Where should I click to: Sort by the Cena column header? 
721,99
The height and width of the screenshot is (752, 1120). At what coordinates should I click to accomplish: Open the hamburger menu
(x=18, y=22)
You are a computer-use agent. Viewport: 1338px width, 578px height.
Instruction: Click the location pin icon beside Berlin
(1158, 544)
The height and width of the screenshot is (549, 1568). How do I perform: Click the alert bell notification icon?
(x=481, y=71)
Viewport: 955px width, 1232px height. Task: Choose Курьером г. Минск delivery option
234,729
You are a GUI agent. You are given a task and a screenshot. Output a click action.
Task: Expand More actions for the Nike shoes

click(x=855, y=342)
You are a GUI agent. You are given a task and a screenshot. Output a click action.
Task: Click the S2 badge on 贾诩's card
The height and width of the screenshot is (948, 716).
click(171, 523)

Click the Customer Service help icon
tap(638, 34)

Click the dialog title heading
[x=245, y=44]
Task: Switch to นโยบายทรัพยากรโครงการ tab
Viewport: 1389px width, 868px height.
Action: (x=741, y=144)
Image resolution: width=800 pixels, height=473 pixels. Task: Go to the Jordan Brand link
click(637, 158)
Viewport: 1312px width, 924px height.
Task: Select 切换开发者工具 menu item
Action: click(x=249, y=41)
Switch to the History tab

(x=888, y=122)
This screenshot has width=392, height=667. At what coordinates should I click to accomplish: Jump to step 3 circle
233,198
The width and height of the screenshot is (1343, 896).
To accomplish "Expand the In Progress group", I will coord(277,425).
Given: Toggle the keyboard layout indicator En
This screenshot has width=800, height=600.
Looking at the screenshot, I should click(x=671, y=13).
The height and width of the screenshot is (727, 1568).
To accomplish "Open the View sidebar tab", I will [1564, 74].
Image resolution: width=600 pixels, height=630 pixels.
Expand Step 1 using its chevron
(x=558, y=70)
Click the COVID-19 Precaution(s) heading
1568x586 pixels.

※

» Activity: Exactly as they stand above, write out the entries.

» Worked solution:
Where should I click to: Sort by the Cena column header? 
721,99
The height and width of the screenshot is (752, 1120). At what coordinates should I click to accomplish: Open the hamburger menu
(x=18, y=22)
You are a computer-use agent. Viewport: 1338px width, 578px height.
Instruction: Click the location pin icon beside Berlin
(1158, 544)
The height and width of the screenshot is (549, 1568). How do I perform: Click the alert bell notification icon?
(x=481, y=71)
Viewport: 955px width, 1232px height. Task: Choose Курьером г. Минск delivery option
234,729
You are a GUI agent. You are given a task and a screenshot. Output a click action.
Task: Expand More actions for the Nike shoes

click(x=855, y=342)
You are a GUI agent. You are given a task and a screenshot. Output a click action.
Task: Click the S2 badge on 贾诩's card
The height and width of the screenshot is (948, 716).
click(171, 523)

Click the Customer Service help icon
tap(638, 34)

Click the dialog title heading
[x=245, y=44]
Task: Switch to นโยบายทรัพยากรโครงการ tab
Viewport: 1389px width, 868px height.
Action: (x=741, y=144)
Image resolution: width=800 pixels, height=473 pixels. Task: Go to the Jordan Brand link
click(637, 158)
Viewport: 1312px width, 924px height.
Task: Select 切换开发者工具 menu item
Action: click(x=249, y=41)
Switch to the History tab

(x=888, y=122)
This screenshot has width=392, height=667. At what coordinates should I click to accomplish: Jump to step 3 circle
233,198
The width and height of the screenshot is (1343, 896).
To accomplish "Expand the In Progress group", I will coord(277,425).
Given: Toggle the keyboard layout indicator En
This screenshot has width=800, height=600.
Looking at the screenshot, I should click(x=671, y=13).
The height and width of the screenshot is (727, 1568).
To accomplish "Open the View sidebar tab", I will [1564, 74].
Image resolution: width=600 pixels, height=630 pixels.
Expand Step 1 using its chevron
(x=558, y=70)
Click the COVID-19 Precaution(s) heading
1568x586 pixels.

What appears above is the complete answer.